— start RECORDS SUPPLIED —
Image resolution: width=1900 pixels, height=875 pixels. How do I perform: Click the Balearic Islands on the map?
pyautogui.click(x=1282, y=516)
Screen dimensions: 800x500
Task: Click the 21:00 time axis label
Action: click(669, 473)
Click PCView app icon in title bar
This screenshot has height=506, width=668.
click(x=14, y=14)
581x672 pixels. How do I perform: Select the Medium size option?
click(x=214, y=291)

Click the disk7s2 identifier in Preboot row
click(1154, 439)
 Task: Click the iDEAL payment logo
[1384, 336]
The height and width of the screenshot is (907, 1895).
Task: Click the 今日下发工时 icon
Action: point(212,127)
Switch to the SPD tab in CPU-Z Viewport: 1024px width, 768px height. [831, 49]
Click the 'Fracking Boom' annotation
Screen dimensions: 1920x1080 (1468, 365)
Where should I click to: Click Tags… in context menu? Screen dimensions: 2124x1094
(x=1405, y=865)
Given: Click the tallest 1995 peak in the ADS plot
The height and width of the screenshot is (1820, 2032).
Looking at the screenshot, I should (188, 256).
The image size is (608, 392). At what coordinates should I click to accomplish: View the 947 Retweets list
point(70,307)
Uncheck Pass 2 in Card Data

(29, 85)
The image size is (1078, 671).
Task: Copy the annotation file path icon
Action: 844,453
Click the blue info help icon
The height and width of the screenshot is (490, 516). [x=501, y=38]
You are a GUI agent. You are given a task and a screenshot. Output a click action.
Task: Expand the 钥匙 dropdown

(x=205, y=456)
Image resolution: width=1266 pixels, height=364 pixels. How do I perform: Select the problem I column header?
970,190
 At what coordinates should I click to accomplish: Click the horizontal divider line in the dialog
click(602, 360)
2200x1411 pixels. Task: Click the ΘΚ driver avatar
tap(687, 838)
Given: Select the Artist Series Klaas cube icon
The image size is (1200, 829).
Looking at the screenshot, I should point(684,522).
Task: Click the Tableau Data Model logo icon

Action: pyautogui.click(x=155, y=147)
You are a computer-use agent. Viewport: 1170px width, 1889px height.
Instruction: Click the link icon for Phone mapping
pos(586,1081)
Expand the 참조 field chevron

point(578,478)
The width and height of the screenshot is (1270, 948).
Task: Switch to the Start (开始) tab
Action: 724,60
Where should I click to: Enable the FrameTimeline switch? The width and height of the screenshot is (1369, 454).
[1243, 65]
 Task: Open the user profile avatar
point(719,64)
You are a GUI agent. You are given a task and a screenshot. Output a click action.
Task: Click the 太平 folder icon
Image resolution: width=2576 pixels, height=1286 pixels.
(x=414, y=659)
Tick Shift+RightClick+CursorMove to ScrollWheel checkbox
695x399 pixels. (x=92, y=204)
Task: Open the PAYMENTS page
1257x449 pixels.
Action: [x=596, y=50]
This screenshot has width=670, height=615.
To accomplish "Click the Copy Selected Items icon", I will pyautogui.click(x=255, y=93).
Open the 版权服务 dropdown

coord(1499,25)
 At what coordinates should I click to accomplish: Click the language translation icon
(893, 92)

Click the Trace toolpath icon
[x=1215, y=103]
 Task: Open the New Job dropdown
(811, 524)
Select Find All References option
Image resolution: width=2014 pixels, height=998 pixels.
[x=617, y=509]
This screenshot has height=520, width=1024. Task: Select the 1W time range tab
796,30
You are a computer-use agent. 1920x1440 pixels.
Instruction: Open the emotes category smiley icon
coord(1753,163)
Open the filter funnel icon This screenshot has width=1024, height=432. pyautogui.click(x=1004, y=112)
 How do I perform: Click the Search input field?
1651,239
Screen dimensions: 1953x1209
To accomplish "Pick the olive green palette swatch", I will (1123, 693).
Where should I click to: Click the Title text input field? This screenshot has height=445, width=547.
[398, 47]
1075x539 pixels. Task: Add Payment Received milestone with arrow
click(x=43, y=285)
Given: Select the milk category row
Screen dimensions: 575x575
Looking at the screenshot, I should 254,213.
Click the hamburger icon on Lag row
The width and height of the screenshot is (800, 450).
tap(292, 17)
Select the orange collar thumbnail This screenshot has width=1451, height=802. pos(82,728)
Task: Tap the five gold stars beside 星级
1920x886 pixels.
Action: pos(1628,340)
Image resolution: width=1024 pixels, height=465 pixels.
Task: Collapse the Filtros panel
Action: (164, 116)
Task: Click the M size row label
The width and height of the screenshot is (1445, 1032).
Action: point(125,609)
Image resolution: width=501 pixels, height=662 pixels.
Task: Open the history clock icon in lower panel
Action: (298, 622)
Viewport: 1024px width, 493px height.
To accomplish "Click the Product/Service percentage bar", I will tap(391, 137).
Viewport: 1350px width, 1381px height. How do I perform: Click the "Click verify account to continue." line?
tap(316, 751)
— end RECORDS SUPPLIED —
Output every line of the rows above as a JSON list of strings, one string per line, skipping any blank lines.

• [RESPONSE BELOW]:
[
  "Image resolution: width=1900 pixels, height=875 pixels. How do I perform: Click the Balearic Islands on the map?",
  "pyautogui.click(x=1282, y=516)",
  "Screen dimensions: 800x500",
  "Task: Click the 21:00 time axis label",
  "Action: click(669, 473)",
  "Click PCView app icon in title bar",
  "This screenshot has height=506, width=668.",
  "click(x=14, y=14)",
  "581x672 pixels. How do I perform: Select the Medium size option?",
  "click(x=214, y=291)",
  "Click the disk7s2 identifier in Preboot row",
  "click(1154, 439)",
  " Task: Click the iDEAL payment logo",
  "[1384, 336]",
  "The height and width of the screenshot is (907, 1895).",
  "Task: Click the 今日下发工时 icon",
  "Action: point(212,127)",
  "Switch to the SPD tab in CPU-Z Viewport: 1024px width, 768px height. [831, 49]",
  "Click the 'Fracking Boom' annotation",
  "Screen dimensions: 1920x1080 (1468, 365)",
  "Where should I click to: Click Tags… in context menu? Screen dimensions: 2124x1094",
  "(x=1405, y=865)",
  "Given: Click the tallest 1995 peak in the ADS plot",
  "The height and width of the screenshot is (1820, 2032).",
  "Looking at the screenshot, I should (188, 256).",
  "The image size is (608, 392). At what coordinates should I click to accomplish: View the 947 Retweets list",
  "point(70,307)",
  "Uncheck Pass 2 in Card Data",
  "(29, 85)",
  "The image size is (1078, 671).",
  "Task: Copy the annotation file path icon",
  "Action: 844,453",
  "Click the blue info help icon",
  "The height and width of the screenshot is (490, 516). [x=501, y=38]",
  "You are a GUI agent. You are given a task and a screenshot. Output a click action.",
  "Task: Expand the 钥匙 dropdown",
  "(x=205, y=456)",
  "Image resolution: width=1266 pixels, height=364 pixels. How do I perform: Select the problem I column header?",
  "970,190",
  " At what coordinates should I click to accomplish: Click the horizontal divider line in the dialog",
  "click(602, 360)",
  "2200x1411 pixels. Task: Click the ΘΚ driver avatar",
  "tap(687, 838)",
  "Given: Select the Artist Series Klaas cube icon",
  "The image size is (1200, 829).",
  "Looking at the screenshot, I should point(684,522).",
  "Task: Click the Tableau Data Model logo icon",
  "Action: pyautogui.click(x=155, y=147)",
  "You are a computer-use agent. Viewport: 1170px width, 1889px height.",
  "Instruction: Click the link icon for Phone mapping",
  "pos(586,1081)",
  "Expand the 참조 field chevron",
  "point(578,478)",
  "The width and height of the screenshot is (1270, 948).",
  "Task: Switch to the Start (开始) tab",
  "Action: 724,60",
  "Where should I click to: Enable the FrameTimeline switch? The width and height of the screenshot is (1369, 454).",
  "[1243, 65]",
  " Task: Open the user profile avatar",
  "point(719,64)",
  "You are a GUI agent. You are given a task and a screenshot. Output a click action.",
  "Task: Click the 太平 folder icon",
  "Image resolution: width=2576 pixels, height=1286 pixels.",
  "(x=414, y=659)",
  "Tick Shift+RightClick+CursorMove to ScrollWheel checkbox",
  "695x399 pixels. (x=92, y=204)",
  "Task: Open the PAYMENTS page",
  "1257x449 pixels.",
  "Action: [x=596, y=50]",
  "This screenshot has width=670, height=615.",
  "To accomplish \"Click the Copy Selected Items icon\", I will pyautogui.click(x=255, y=93).",
  "Open the 版权服务 dropdown",
  "coord(1499,25)",
  " At what coordinates should I click to accomplish: Click the language translation icon",
  "(893, 92)",
  "Click the Trace toolpath icon",
  "[x=1215, y=103]",
  " Task: Open the New Job dropdown",
  "(811, 524)",
  "Select Find All References option",
  "Image resolution: width=2014 pixels, height=998 pixels.",
  "[x=617, y=509]",
  "This screenshot has height=520, width=1024. Task: Select the 1W time range tab",
  "796,30",
  "You are a computer-use agent. 1920x1440 pixels.",
  "Instruction: Open the emotes category smiley icon",
  "coord(1753,163)",
  "Open the filter funnel icon This screenshot has width=1024, height=432. pyautogui.click(x=1004, y=112)",
  " How do I perform: Click the Search input field?",
  "1651,239",
  "Screen dimensions: 1953x1209",
  "To accomplish \"Pick the olive green palette swatch\", I will (1123, 693).",
  "Where should I click to: Click the Title text input field? This screenshot has height=445, width=547.",
  "[398, 47]",
  "1075x539 pixels. Task: Add Payment Received milestone with arrow",
  "click(x=43, y=285)",
  "Given: Select the milk category row",
  "Screen dimensions: 575x575",
  "Looking at the screenshot, I should 254,213.",
  "Click the hamburger icon on Lag row",
  "The width and height of the screenshot is (800, 450).",
  "tap(292, 17)",
  "Select the orange collar thumbnail This screenshot has width=1451, height=802. pos(82,728)",
  "Task: Tap the five gold stars beside 星级",
  "1920x886 pixels.",
  "Action: pos(1628,340)",
  "Image resolution: width=1024 pixels, height=465 pixels.",
  "Task: Collapse the Filtros panel",
  "Action: (164, 116)",
  "Task: Click the M size row label",
  "The width and height of the screenshot is (1445, 1032).",
  "Action: point(125,609)",
  "Image resolution: width=501 pixels, height=662 pixels.",
  "Task: Open the history clock icon in lower panel",
  "Action: (298, 622)",
  "Viewport: 1024px width, 493px height.",
  "To accomplish \"Click the Product/Service percentage bar\", I will tap(391, 137).",
  "Viewport: 1350px width, 1381px height. How do I perform: Click the \"Click verify account to continue.\" line?",
  "tap(316, 751)"
]